San Diego Comic Con is cancelled this year and will be replaced by an event called Comic-Con-At-Home. Although the name implies otherwise, comic books do not even cover close to the majority of what can be found at SDCC as they once did when it came to be in the 1970s. The event now boasts a 460,000 square foot Exhibit Hall and hundreds of programs featuring comics and all aspects of the popular arts. These include: hands-on workshops, conferences, screenings, games, the Will Eisner Comic Industry Awards (the “Oscars” of the comics industry) a masquerade costume competition, an autograph area, an art show, and portfolio reviews from major industry artists for aspiring artists. The WWE has a presence in every aspect of the convention.
One incentive for attending the convention for collectors are “convention exclusives.” These items include things like action figures and comic books which are only available at the event and relate to sub-genre niches that usually are underserved. In the past Mattel has provided WWE convention exclusive action figures of The Shockmaster and a “Macho Man” Randy Savage right out of a Slim Jim advertisement.
This year’s selection is an Elite Mr. T, who 35 years ago bounced from The A-Team to the tag team to join the WWF as Hulk Hogan’s main event partner for WrestleMania I. The figure had a very limited online release and sold out within hours. Mr. T is no stranger to action figures. His past plastic incarnations include appearances as B.A, Baracus by Galoob, Clubber Lang from Rocky III by Remco and more. But this will be his first time being released as part of a WWE line.

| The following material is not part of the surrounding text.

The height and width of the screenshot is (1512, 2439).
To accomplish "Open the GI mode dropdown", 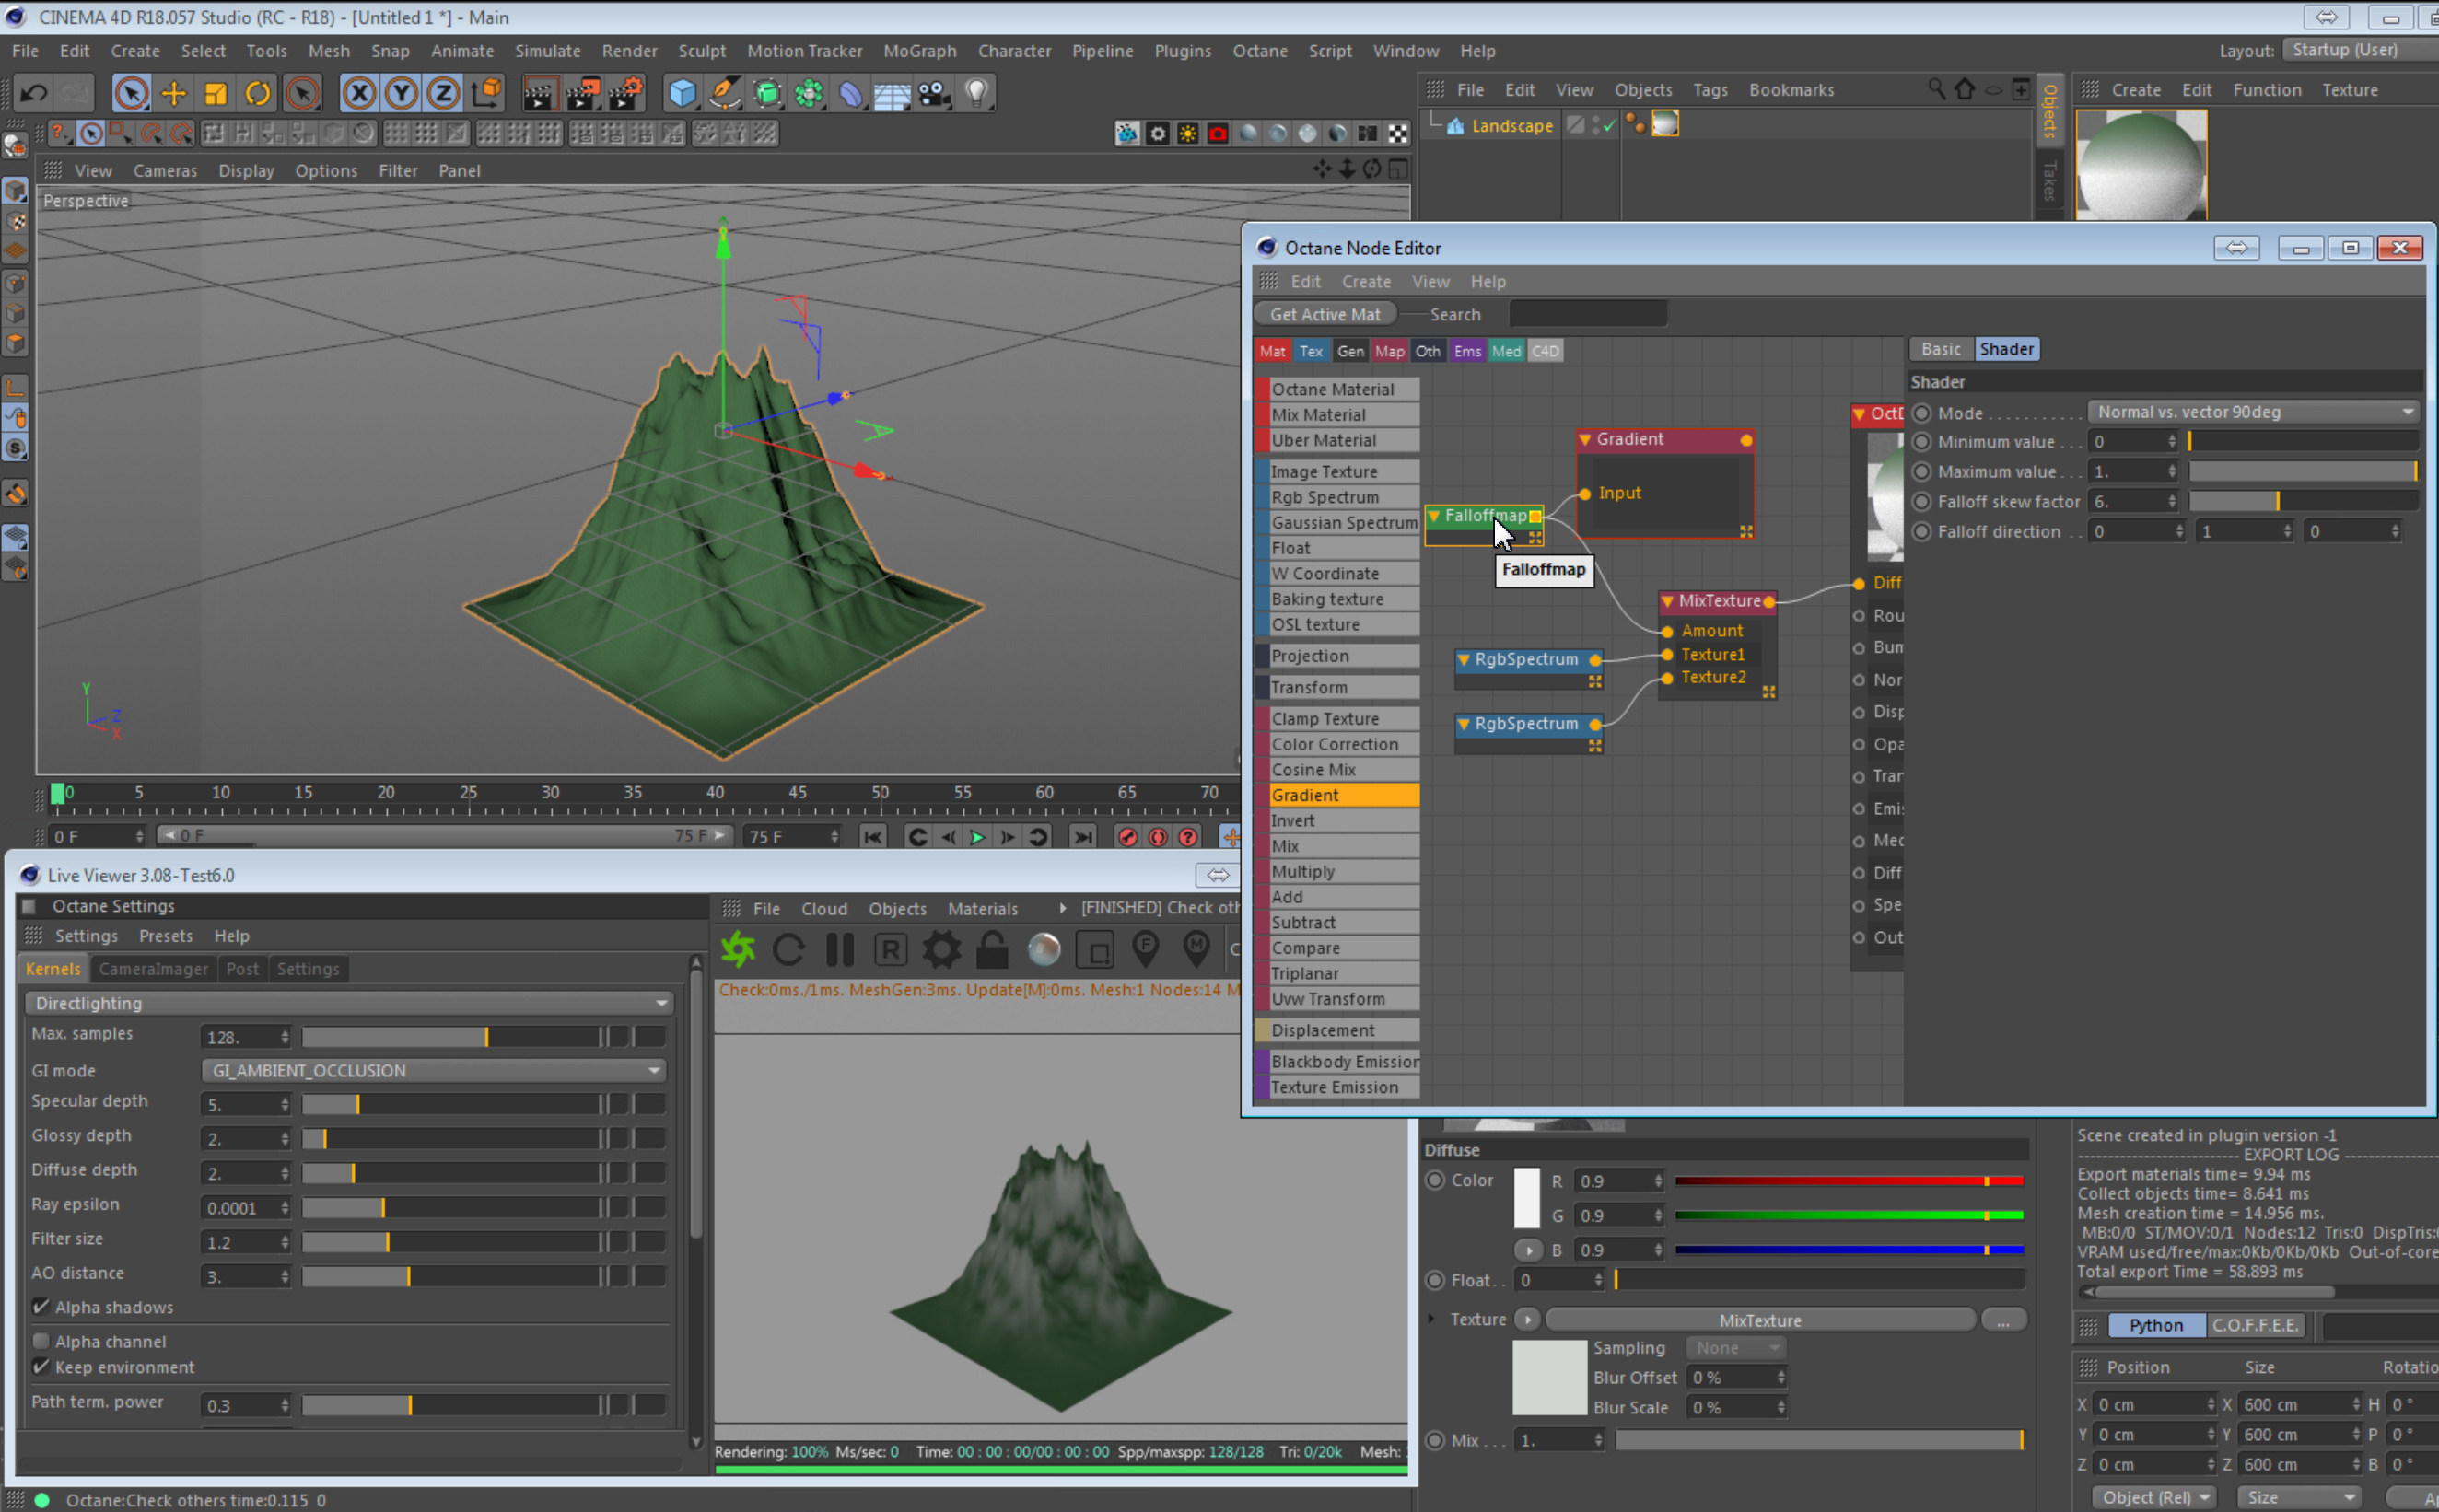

The notion of creating wrestling “Superstars” was another marketing success by Vince McMahon. WWF talent would go beyond the realm of “wrestler” by rubbing elbows with MTV and Hollywood’s biggest celebrities. This marketing machine that Vince McMahon started at WrestleMania I produced action figures at a rate only perhaps rivaled by Star Wars, but the WWF was not the first to produce officially licensed toys based on pro wrestlers. One wrestler in particular would be at the cutting edge for this and more in the world of marketing more than 30 years before McMahon would.

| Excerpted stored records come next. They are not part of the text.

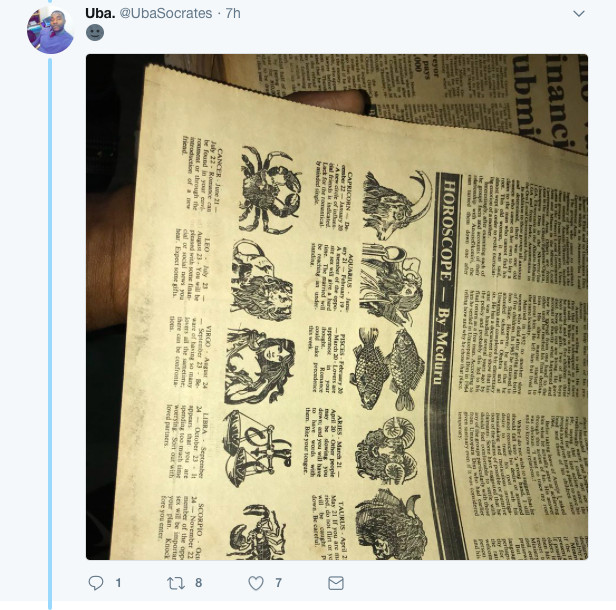Send the tweet by Direct Message using the envelope icon
Image resolution: width=616 pixels, height=610 pixels.
336,583
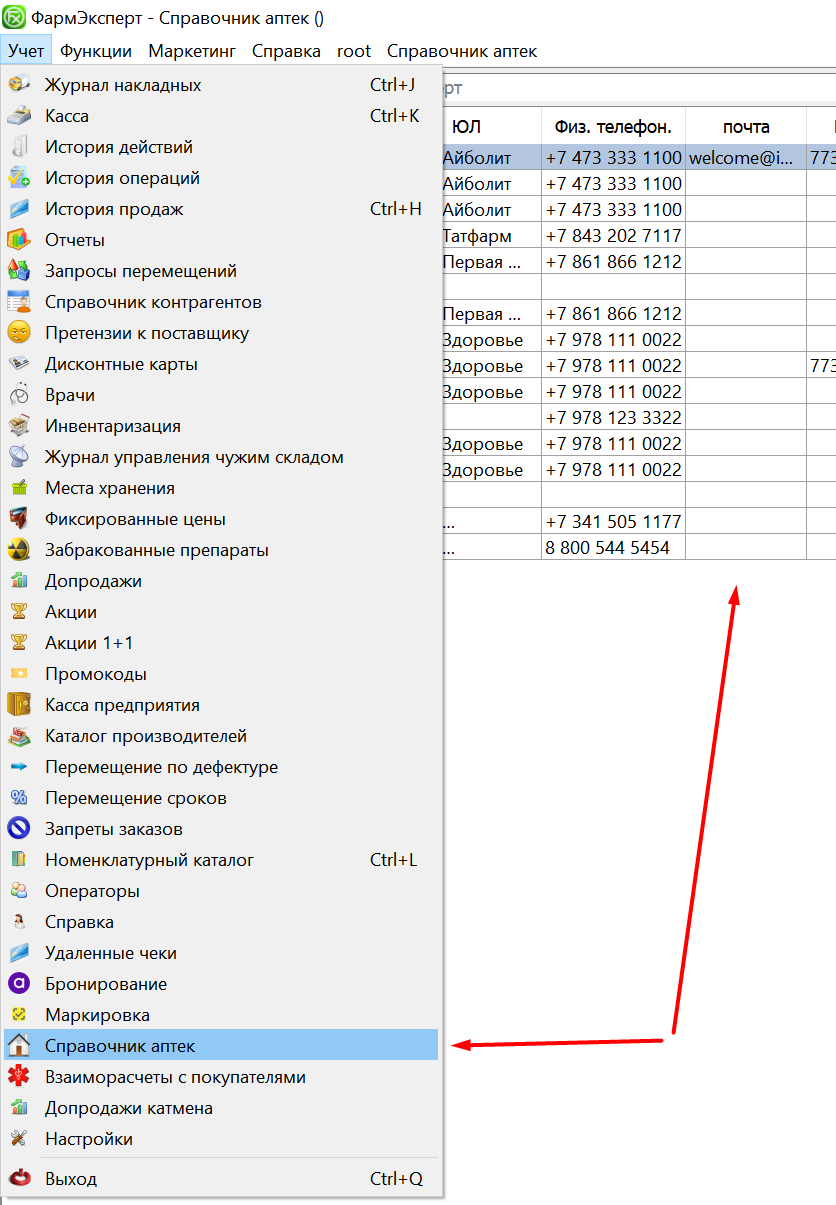The width and height of the screenshot is (836, 1205).
Task: Open Настройки from the Учет menu
Action: coord(89,1139)
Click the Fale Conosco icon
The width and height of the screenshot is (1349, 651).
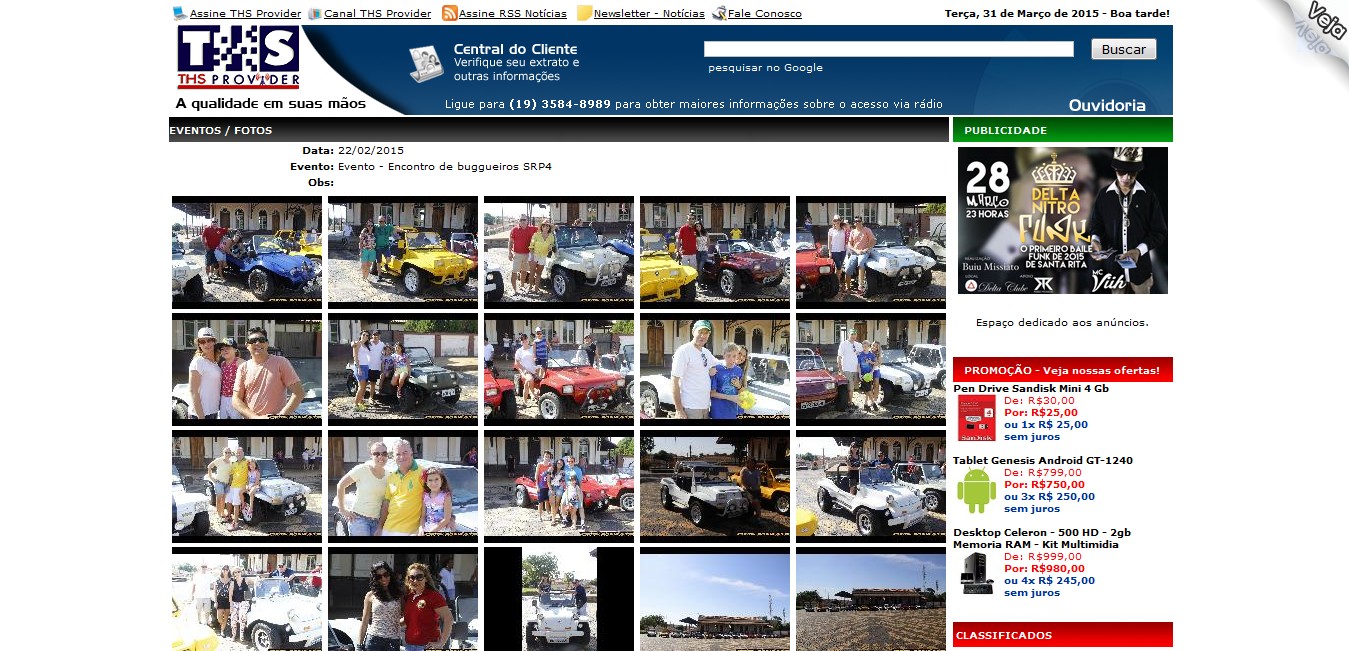(x=719, y=14)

Gorgeous George in the 1950s carried with him an unprecedented level of pomp and circumstance for a wrestler. Although some say his entrance shtick was a plagiarization of Lord Patrick Landsowne’s (who wrestled in the 1930s) it did not end there for George. Everything George did, he did with the pomp of a Hollywood star. He rubbed elbows with celebrities of the day at the most exclusive clubs, issued press releases to the media and inspired others like Muhammad Ali and James Brown, who credit George for inspiring their theatrics. George was also lampooned in Merrie Melodies cartoons and bootlegged by Rittgers in a set of chalkware figurines. He himself would also be the inspiration and licensee for the first ever wrestling “doll.” Not quite an action figure, the puppet prototypes appeared in a wrestling magazine article that boasted they would be available for sale soon. It wouldn’t happen. Only a couple are known to still exist today.

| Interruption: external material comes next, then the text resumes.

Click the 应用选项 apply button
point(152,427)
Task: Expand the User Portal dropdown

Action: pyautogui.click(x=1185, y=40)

Japan however would be at the forefront of this toy genre nearly 20 years later. In 1969 JWA (Japan Pro Wrestling Alliance) figures were released by Bullmark. The series included the biggest Puroresu stars such as Antonio Inoki and Giant Baba. These “sofubi” (soft vinyl) figures were in the style that Bullmark was famous for and they also had such figures for Godzilla and Ultraman. Designer Toy company Medicom still releases figures in this style today under many different licences including Puroresu legends, WWE and more. Nakajima Production would also release a line of sofubi based on the Puroresu oriented TV show/Manga Tiger Mask. It featured a number of figures of actual puroresu stars who appeared in the series. The first action figure incarnation of a wrestler would too be based on an appearance outside of the squared circle.
Harold Sakata was a Japanese-American Olympic medalist weight-lifter, professional wrestler and actor. In the ring he was Tosh Togo and his most famous role on the screen was as the memorable villain Oddjob in the 1964 James Bond film Goldfinger. The 1964 Oddjob toy by Gilbert thus marks the first action figure of a professional wrestler.
Action figures remain to this very day as a milestone of success for pro wrestling “Superstars.” The Babe Ruth of the WWE, Hulk Hogan, skyrocketed to the mainstream with his appearance as Thunderlips in Rocky III — and we’re back to Mr. T — and an action figure by Remco marked the occasion.
Today Dwayne “The Rock” Johnson is arguably the most famous celebrity in the world and he has the action figures to prove it.